Pagu também escreveu bastante literatura erótica, assim como Cassandra Rios, Adelaide Carraro. Temos grandes mulheres que, na época da ditadura, burlaram a repressão escrevendo textos eróticos.
As pessoas estão chocadas com o meu livro não apenas por ele ser um livro escrachado, mas porque sou uma mulher e jovem. Foi a mesma coisa que aconteceu com a Pagu, que foi questionada no sentido de “quem essa jovenzinha pensa que é”. Sinto muito esse tipo de recepção, como se não fosse autorizada para falar dessas coisas.

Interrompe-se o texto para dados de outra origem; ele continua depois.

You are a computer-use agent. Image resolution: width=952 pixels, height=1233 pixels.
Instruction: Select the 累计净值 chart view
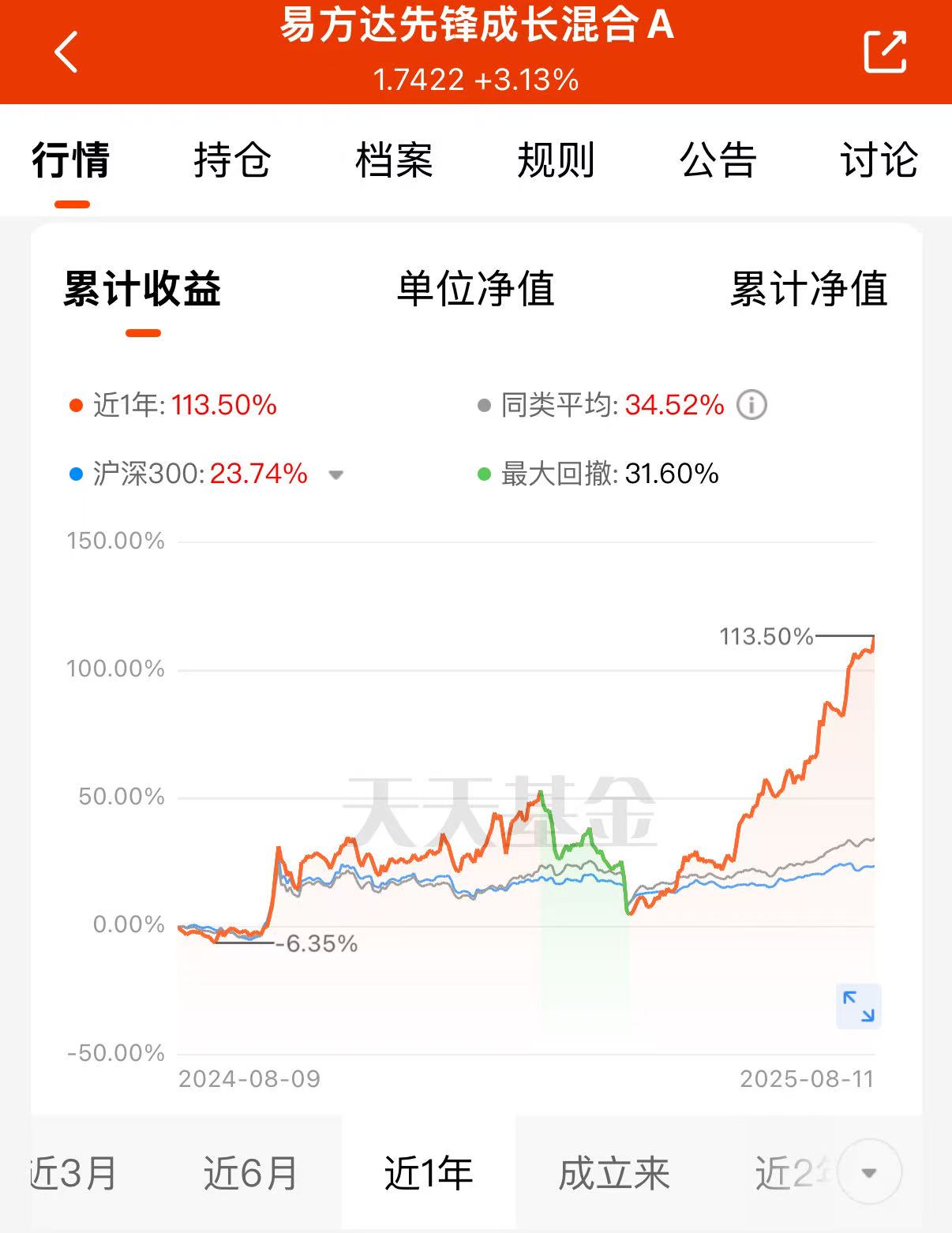[x=809, y=289]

Quando Hilda lança seus livros eróticos, ela já era uma autora estabelecida, então o discurso era outro, mas sempre depreciativo para a mulher. No caso dela, era “a santa levantou a saia”, “a velha enlouqueceu”. No meu caso, é “quem essa novinha pensa que é”. Sempre a mulher está errada, só muda o discurso. Mas eu não ligo – o livro está seguindo o seu caminho e, se as pessoas ficam chocadas, ótimo.
Por fim: se Bolsonaro ler o seu livro, o que você acha que ele vai achar?
Primeiro que, se ele leu meu livro, eu vou ficar muito surpresa, pois não sabia que ele tinha a capacidade de ler. Se isso acontecer, de fato, vai ser um choque para a nação descobrir que ele é alfabetizado e consegue ler um livro sem figuras. Se esse milagre acontecesse – ele abrir um livro do lado certo e conseguir fazer sinapses, entender o que está escrito – acho que ele não passaria da primeira página. Ele não é o público alvo: ele é o alvo.